Clubes estão preocupados com o futuro do basquetebol e sugerem mudanças

0
258
- Publicidade -

Preocupados com o futuro da modalidade, os principais clubes de basquetebol, que participam nos campeonatos da Liga e Proliga, entregaram um documento, esta terça-feira, às associações distritais. Nesse documento, são propostas algumas medidas de forma a solucionar os vários problemas do modelo actual.

O Maia Basket foi um dos clubes a subscrever o documento, juntando-se ao FC Porto, Benfica, Sampaense, Ovarense, Barcelos, Guimarães, Ginásio, Illiabum, Sangalhos, Gaeirense, Beira-Mar, Barreirense, Guifões, Terceira, CAB, Angra, Académica, Seixal e Algés. O documento deverá ser discutido na reunião agendada para este sábado, entre a Federação Portuguesa de Basquetebol e as associações distritais.

“Os momentos que a modalidade atravessa estão muito conturbados e as indefinições para a próxima época são muitas. Por isso, mais do que nunca, os clubes uniram-se em objectivos comuns. Só todos juntos e firmes, conseguiremos continuar a desenvolver esta modalidade que tanto gostamos”, lê-se no comunicado dos clubes. Foi ainda criado um grupo de trabalho constituído por Artur Aguiar, Carlos Gonçalves, Ricardo Alexandre e Rui Diniz, com o objectivo de “dar os primeiros passos para a constituição de uma associação de clubes”. Grupo que, “dentro em breve” deverá apresentar uma proposta de nome, estatutos e objectivos.

Os clubes defendem a redução de custos nas deslocações dos árbitros e oficiais de mesa, e a redução de um oficial de mesa na Liga e Proliga.
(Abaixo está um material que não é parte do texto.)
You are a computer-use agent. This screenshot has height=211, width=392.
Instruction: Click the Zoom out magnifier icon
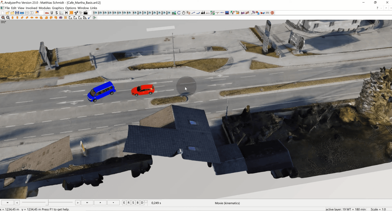pyautogui.click(x=8, y=18)
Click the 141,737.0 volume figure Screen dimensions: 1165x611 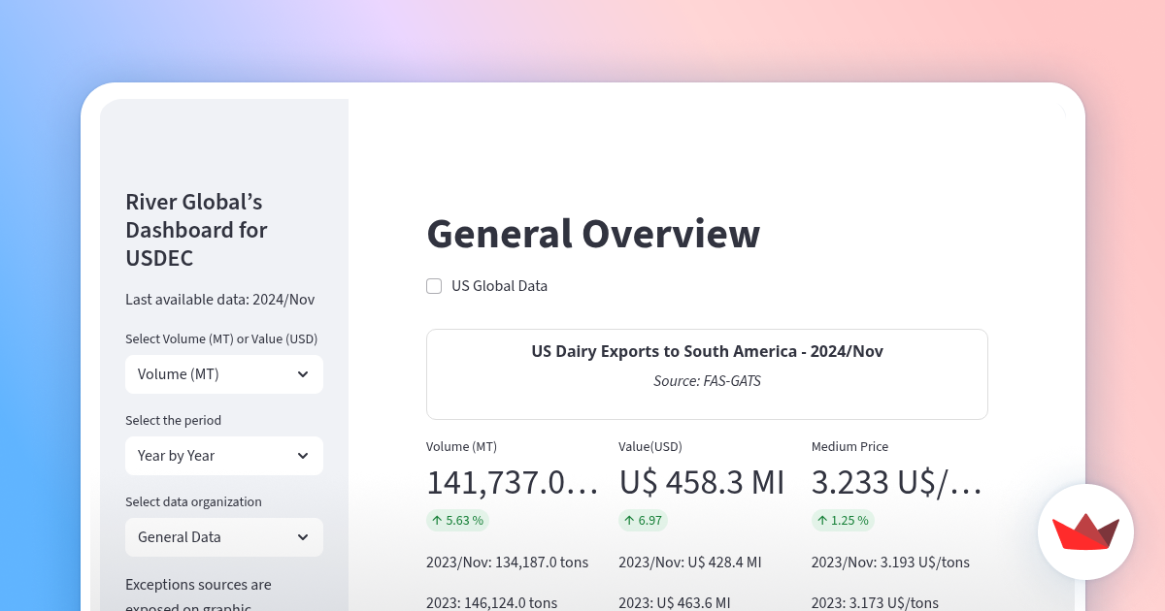tap(513, 482)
De forma a trazer receitas para os clubes e divulgar a modalidade, é ainda proposta a transmissão de jogos dos campeonatos da Liga e Proliga de uma forma “sistemática”.
Em termos competitivos, os clubes consideram “inadequado” o actual modelo competitivo, principalmente o da Proliga, “pelos custos envolvidos na participação das equipas”. E por isso, defendem “ajustamentos” nos quadros competitivos. Consideram ainda que o pagamento das taxas de inscrição “inviabiliza” a realização dos campeonatos, por ser “incomportável” para a maioria dos clubes. E defendem que, “os clubes que não tenham os requisitos exigidos e aprovados nos locais próprios de decisão, não deverão entrar nas competições federativas”.